India’s successful mobile revolution story is poised to have an exciting and much anticipated sequel. The government of India has decided to auction radio spectrum in the 2.1GHz and the 700MHz bands to telecom operators for providing the so-called “3G” mobile phone services. The fast data transfer rates of 3G technology permit services that involve vast amounts of information needed for audio, video, gaming and other sophisticated services. The stated objective is to increase the number of users who use phones to access the mobile Internet.
Auctions are well understood and are an efficient mechanism for determining the price of economic goods. They have been used in India (tea, coal, spices) and abroad quite effectively. In the US, the Federal Communications Commission conducted two spectrum auctions recently, one in 2006 and the other in 2008, yielding $13.7 billion and $19 billion, respectively.
Existing and new telecom operators, domestic and foreign, are expected to bid for licences in the electronic auction to be announced on 30 September. The reserve prices have been determined. For example, for Mumbai and Delhi, the reserve price for a 2x5MHz block of spectrum is Rs160 crore. It is estimated that the auction will get the government around Rs40,000 crore.
Naturally, how much the 3G auctions raise is uncertain. But there are a number of certainties that follow the basic economic logic. First, the degree of competition allowed in a market, that is, the number of operators given licences to serve it, determines the competition for the market, in turn dictating the amount bid.
Competition for the market and competition in the market are substitutes. By restricting competition in the market, the amount bid will be higher due to higher competition for the market, but it also means that prices will be higher for the end users. Whatever the operators pay to serve the market will be eventually recovered through user prices. Ultimately, it is the users who pay whatever the government gathers as licence fees, with the operators acting merely as intermediaries. Higher prices in services which have network externalities — that is, the more users there are, the greater the benefit to all users — lead to economic waste.
Second, higher prices directly translate into fewer users, with the poorer users getting priced out of the market. The objectives of telecom infrastructure development and rapid user adoption of 3G services is incompatible with the policy of imposing high licence fees on operators. The government temptation to make a quick buck has consequences in terms of retarded growth of telecom infrastructure and the digitization of India. The adoption and widespread use of telecom services positively impacts productivity and economic growth.

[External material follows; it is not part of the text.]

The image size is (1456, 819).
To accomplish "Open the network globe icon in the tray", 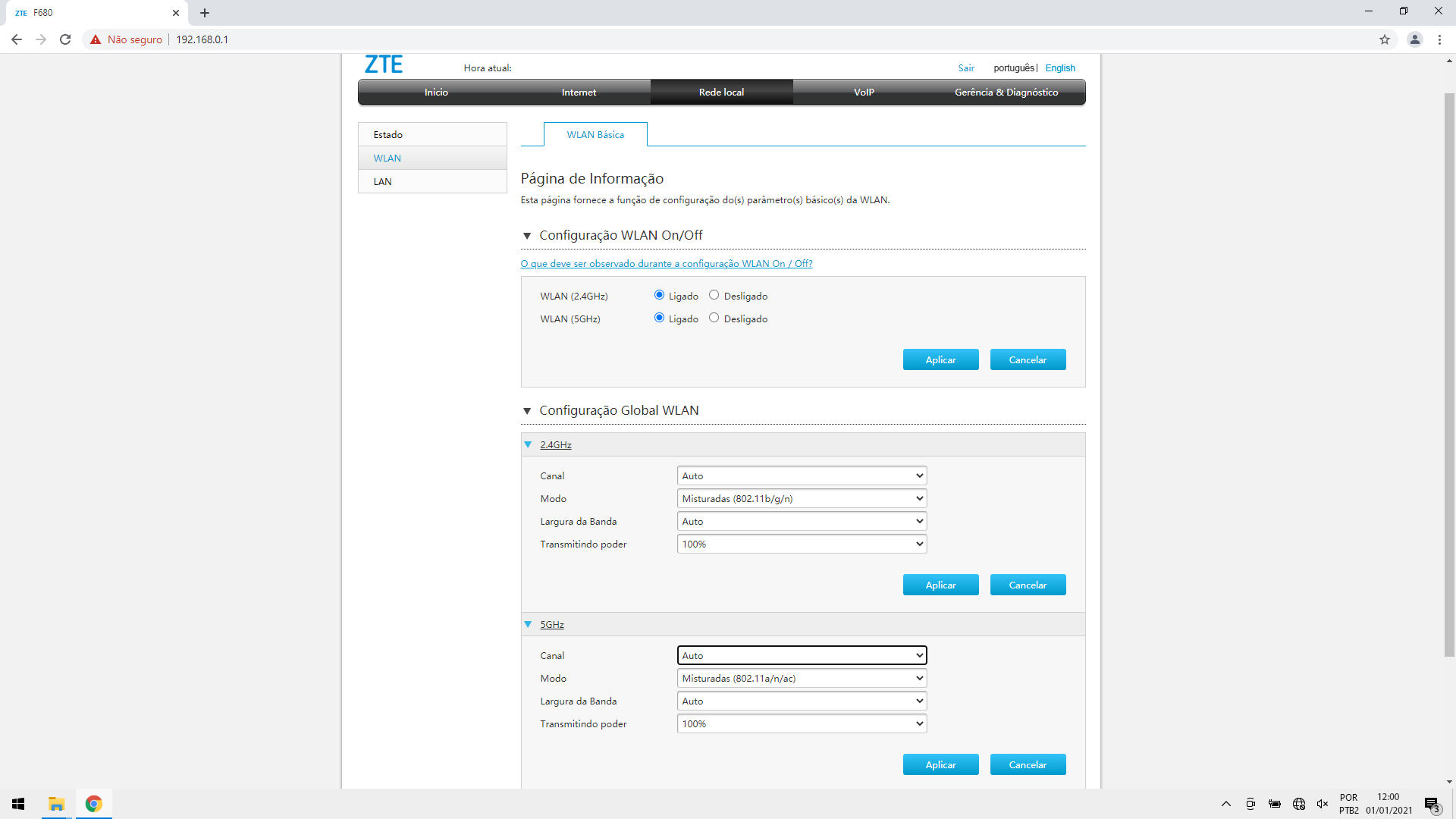I will [x=1299, y=804].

A quick comparative look at South Korea is instructive in this context. It has the most sophisticated digital infrastructure in the world and the most digitally empowered population. More than 90% of Korean households have broadband connectivity, compared with a world average of 20% and India’s 2%. More than 50% of Koreans use 3G mobile services, 10 times the world average. Their Internet is 100% broadband (the world average is 30%) and besides being the fastest in the world (between 2 and 10Mbits per second), it is also the cheapest. Only 5% of the world uses mobiles to make payments; 63% of South Koreans do.
South Korea achieved leadership in information technology use through enlightened public policy. The revenue from spectrum auctions and licence fees from telecom operators is used as investment by the government for initiatives that attract private investment into telecom, thus building infrastructure. The telecom sector has enormous scale economies and network effects. The wider the usage, the higher the benefits; the bigger the infrastructure, the lower the average costs. Widespread telecommunications use makes the South Korean economy more productive and further raises revenues in a virtuous cycle of growth and investment.
There are important lessons that India could learn from the experience of South Korea, a developed nation that pulled ahead of India even though at the time of India’s independence it was at par with India. One clear lesson is that the temptation to extract resources from the telecom sector with an aim to use it for non-telecom related expenses is short-sighted and inefficient.
A robust, affordable, technologically advanced telecom system is as vital to an economy as a functioning nervous system for a human being. A short-term policy of taxing the sector does have a long-term negative impact on the growth of the economy.
The case for auctioning the spectrum to the highest bidders is sound. However, two important considerations must be kept in view. First, the regulations must ensure a level playing field so that the most efficient set of providers compete vigorously in the market, not just for the market, during the auction. Most of all, incumbents must not be favoured because it would have a chilling effect on competition with negative welfare consequences. Second, the proceeds of the auction and licence fees must be invested back into the telecom sector.